Nothing but the lines from the start of the entries through the line holding "VEREDELUNGEN (512, 66)" is to be repeated, exactly and with pictures excluded.

#### Input:

[Start of section]

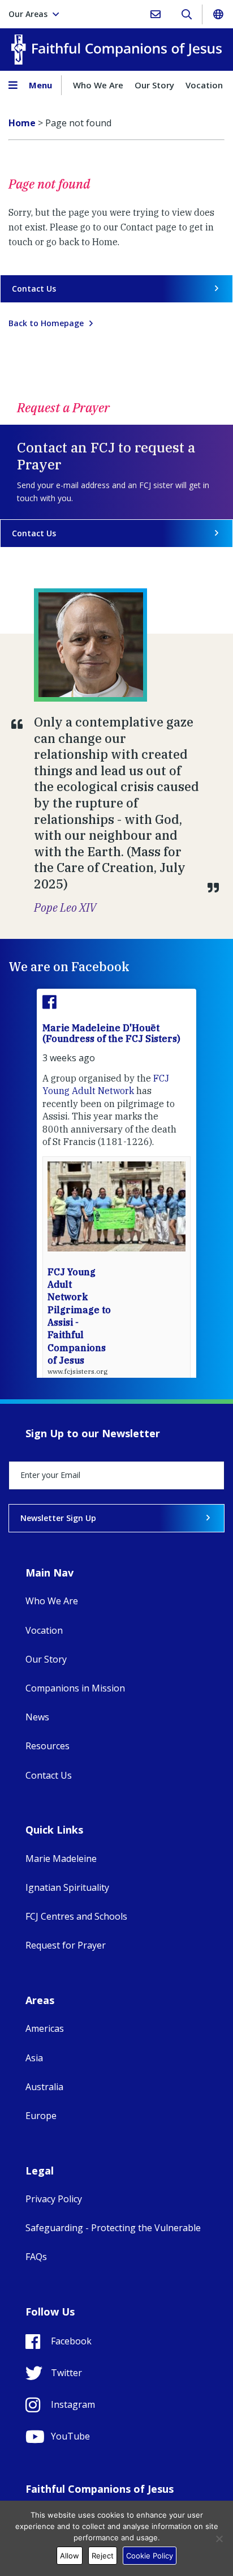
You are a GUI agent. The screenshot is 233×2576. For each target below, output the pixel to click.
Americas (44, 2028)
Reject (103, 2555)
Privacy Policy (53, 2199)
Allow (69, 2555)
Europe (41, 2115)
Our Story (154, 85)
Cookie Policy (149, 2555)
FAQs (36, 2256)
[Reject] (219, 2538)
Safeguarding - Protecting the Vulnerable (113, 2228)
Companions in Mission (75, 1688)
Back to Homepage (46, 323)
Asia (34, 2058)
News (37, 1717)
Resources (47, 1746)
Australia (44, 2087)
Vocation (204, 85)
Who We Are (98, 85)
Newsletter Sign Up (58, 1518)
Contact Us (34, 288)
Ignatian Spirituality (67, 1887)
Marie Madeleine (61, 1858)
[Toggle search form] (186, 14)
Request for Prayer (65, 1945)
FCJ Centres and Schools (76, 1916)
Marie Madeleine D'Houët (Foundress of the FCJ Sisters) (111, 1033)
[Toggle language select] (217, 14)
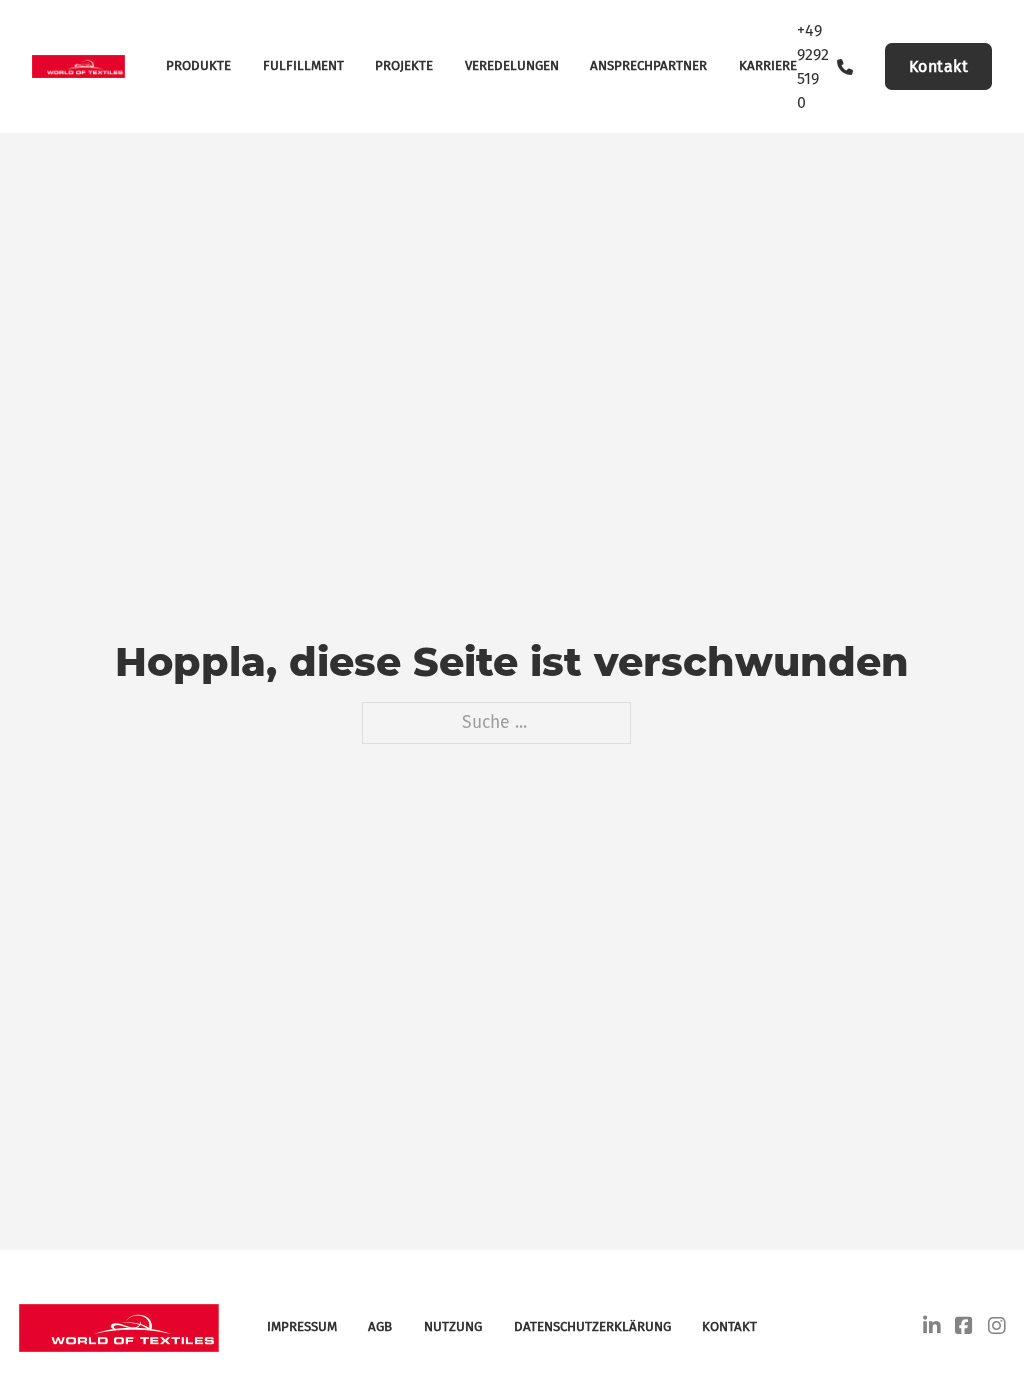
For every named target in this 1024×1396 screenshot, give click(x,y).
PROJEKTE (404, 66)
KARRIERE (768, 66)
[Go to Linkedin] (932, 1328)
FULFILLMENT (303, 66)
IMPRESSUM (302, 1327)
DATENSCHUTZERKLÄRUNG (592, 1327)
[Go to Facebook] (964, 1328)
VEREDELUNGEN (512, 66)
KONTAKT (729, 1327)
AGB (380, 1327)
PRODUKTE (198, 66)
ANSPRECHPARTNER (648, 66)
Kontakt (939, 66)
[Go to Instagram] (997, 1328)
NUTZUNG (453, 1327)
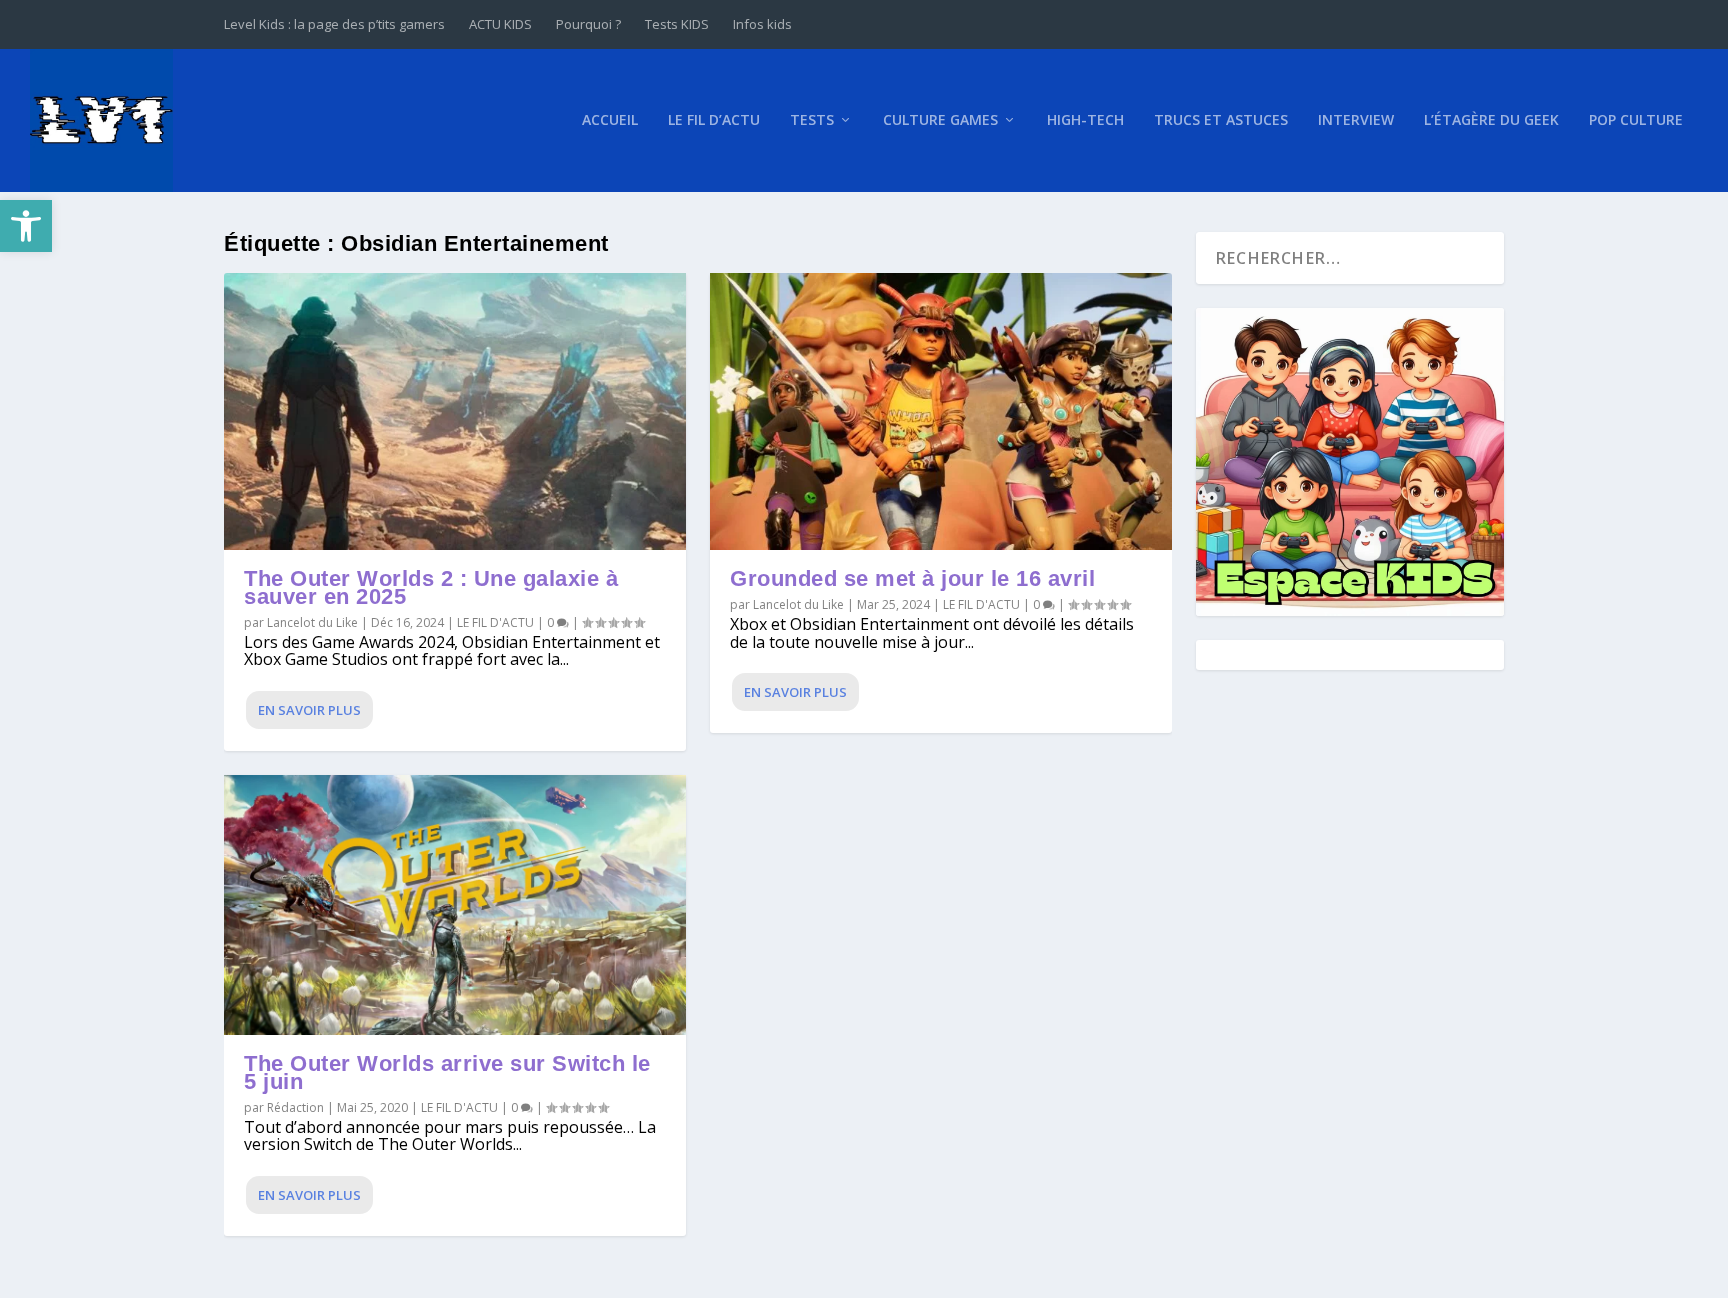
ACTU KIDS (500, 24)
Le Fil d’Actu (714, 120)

[End of section]

#### Solution for this problem:
You are a GUI agent. The screenshot is 233×2576. For each target below, output the pixel to click.
Americas (44, 2028)
Reject (103, 2555)
Privacy Policy (53, 2199)
Allow (69, 2555)
Europe (41, 2115)
Our Story (154, 85)
Cookie Policy (149, 2555)
FAQs (36, 2256)
[Reject] (219, 2538)
Safeguarding - Protecting the Vulnerable (113, 2228)
Companions in Mission (75, 1688)
Back to Homepage (46, 323)
Asia (34, 2058)
News (37, 1717)
Resources (47, 1746)
Australia (44, 2087)
Vocation (204, 85)
Who We Are (98, 85)
Newsletter Sign Up (58, 1518)
Contact Us (34, 288)
Ignatian Spirituality (67, 1887)
Marie Madeleine (61, 1858)
[Toggle search form] (186, 14)
Request for Prayer (65, 1945)
FCJ Centres and Schools (76, 1916)
Marie Madeleine D'Houët (Foundress of the FCJ Sisters) (111, 1033)
[Toggle language select] (217, 14)
For every named target in this 1024×1396 screenshot, give click(x,y).
PROJEKTE (404, 66)
KARRIERE (768, 66)
[Go to Linkedin] (932, 1328)
FULFILLMENT (303, 66)
IMPRESSUM (302, 1327)
DATENSCHUTZERKLÄRUNG (592, 1327)
[Go to Facebook] (964, 1328)
VEREDELUNGEN (512, 66)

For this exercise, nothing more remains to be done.